Blue Springs Town Hall
On Sept. 29, I held my sixth town hall of the year in Blue Springs. The town hall was co-hosted by Rep. Jeanie Lauer, R-Blue Springs. In addition, four Blue Springs Council members were there to answer questions on local issues: Dale Carter, Jeff Quibell, Kent Edmondson and Chris Lievsay. About 40 engaged residents attended the meeting.
Several state-related issues were raised during the town hall. Questions were raised or comments given on issues including a state health exchange, funding for education, job retention incentives, lottery funding for education, an attempt by Lake Tapawingo to annex part of State Route 40, the idea of replacing the state’s income tax with a consumption (sales) tax, the addition of 911 charges to cell phones, and the possibility of adding more casinos.
The issue that stood out the most, mainly because of its immediate impact, was a discussion about the current tax credit reform bill [SB8] we are debating in special session. Specific questions were raised about the St. Louis Aerotropolis and MOSIRA pieces of the bill. General comments were offered about the stalemate between the Senate and the House. Regarding the Senate’s position, I conveyed the same message I have delivered through these reports.

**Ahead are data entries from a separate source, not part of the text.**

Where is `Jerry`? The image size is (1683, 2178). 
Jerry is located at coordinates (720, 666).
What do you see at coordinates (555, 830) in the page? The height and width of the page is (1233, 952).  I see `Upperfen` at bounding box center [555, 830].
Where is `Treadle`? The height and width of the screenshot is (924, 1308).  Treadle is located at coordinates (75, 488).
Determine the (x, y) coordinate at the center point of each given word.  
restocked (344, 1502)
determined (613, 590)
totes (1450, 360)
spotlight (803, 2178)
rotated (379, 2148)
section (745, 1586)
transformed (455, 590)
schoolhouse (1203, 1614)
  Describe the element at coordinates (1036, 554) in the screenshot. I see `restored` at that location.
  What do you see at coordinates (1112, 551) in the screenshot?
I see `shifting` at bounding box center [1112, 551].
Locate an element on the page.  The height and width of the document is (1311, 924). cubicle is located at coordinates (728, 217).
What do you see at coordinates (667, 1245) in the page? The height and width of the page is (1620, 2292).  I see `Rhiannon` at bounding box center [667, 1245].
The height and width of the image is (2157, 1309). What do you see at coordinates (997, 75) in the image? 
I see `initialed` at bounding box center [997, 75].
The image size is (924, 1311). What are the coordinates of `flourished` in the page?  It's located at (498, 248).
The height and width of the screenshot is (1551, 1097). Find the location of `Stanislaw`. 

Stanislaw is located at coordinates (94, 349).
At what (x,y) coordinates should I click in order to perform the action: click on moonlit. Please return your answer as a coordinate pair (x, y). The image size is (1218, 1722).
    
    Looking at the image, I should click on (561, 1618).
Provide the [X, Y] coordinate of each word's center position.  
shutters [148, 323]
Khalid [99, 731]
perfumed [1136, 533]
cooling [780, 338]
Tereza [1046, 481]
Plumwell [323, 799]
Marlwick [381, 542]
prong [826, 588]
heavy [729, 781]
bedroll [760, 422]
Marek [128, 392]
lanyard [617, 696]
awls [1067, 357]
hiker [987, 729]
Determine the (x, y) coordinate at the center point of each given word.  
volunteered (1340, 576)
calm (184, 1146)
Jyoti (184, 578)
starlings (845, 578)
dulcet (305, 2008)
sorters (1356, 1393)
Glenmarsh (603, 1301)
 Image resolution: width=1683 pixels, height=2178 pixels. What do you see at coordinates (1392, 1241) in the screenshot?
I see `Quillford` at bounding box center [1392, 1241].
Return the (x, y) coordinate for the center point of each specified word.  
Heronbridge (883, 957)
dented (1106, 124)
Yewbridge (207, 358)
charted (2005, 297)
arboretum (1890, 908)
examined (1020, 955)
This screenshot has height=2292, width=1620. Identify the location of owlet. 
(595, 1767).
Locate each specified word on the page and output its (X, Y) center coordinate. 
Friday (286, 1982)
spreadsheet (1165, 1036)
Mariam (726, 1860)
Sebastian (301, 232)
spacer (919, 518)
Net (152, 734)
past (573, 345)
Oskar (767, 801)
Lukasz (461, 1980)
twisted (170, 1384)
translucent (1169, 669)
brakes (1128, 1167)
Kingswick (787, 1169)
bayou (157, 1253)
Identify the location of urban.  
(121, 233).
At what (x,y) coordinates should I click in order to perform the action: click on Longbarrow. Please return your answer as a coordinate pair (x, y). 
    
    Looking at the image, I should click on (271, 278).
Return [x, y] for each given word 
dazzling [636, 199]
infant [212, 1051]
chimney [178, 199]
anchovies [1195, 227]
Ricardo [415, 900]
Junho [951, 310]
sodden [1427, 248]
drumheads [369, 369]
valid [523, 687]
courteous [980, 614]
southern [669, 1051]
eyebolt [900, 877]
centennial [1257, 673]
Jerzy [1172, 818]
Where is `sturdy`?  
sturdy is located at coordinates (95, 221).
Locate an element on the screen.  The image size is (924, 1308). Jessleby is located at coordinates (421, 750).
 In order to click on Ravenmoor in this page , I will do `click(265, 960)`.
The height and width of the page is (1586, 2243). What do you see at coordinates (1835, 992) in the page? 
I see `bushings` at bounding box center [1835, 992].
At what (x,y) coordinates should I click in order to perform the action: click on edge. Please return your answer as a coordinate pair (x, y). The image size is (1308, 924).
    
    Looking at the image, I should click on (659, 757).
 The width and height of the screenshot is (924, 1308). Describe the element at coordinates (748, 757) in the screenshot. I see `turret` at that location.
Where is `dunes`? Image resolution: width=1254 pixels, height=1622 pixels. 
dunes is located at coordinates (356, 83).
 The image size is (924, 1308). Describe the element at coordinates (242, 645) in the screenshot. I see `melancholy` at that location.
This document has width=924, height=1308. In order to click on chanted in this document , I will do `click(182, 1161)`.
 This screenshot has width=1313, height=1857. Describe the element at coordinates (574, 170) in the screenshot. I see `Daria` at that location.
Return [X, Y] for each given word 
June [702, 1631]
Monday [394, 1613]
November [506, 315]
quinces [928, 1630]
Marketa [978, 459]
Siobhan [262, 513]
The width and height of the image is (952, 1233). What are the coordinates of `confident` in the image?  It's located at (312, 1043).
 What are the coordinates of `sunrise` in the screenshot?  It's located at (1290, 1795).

I continue to enjoy the town hall formats because of the breadth of issues we cover and the diversity of opinion I get to hear. I also enjoy the chance to provide perspective on what works, and what doesn’t, in Jefferson City. This type of open and honest communication between elected leaders and their constituents is what will return trust to the system.
News from Other Capitols
As you know if you saw last week’s report, my family and I took a personal vacation to Fort Benning, Georgia, to attend the graduation of my son, Tylor, from basic training in the U.S. Army Reserve. He was very happy about completing the training and excited about going on to Virginia to train to be a mechanic on the Chinook helicopter.
While traveling, my family and I like to visit other state Capitols, and this time, we were able to visit the Capitols of both Alabama and Tennessee. I picked up some interesting bits of information while there. For instance, in Tennessee, the Speaker of the Senate, who is elected by the Tennessee State Senate from among its members, also holds the office of Lieutenant Governor. The Speaker/Lieutenant Governor is the governor's designated successor.
I learned that Alabama has 35 state senators and 105 state representatives and Tennessee has 33 senators and 99 representatives. In comparison, the people of Missouri elect 34 state senators and 163 state representatives.
In Alabama, I noticed that the Missouri state flag being flown in the Capitol was quite worn and tattered. I immediately visited the office of the Secretary of the Senate and, as a gesture of friendship, offered to send him a new flag to be displayed. He was happy to accept it, and a new Missouri flag is on its way to Alabama.
I was also surprised and pleased to run into two constituents from Lee’s Summit while touring the state capitol in Nashville. It is a small world!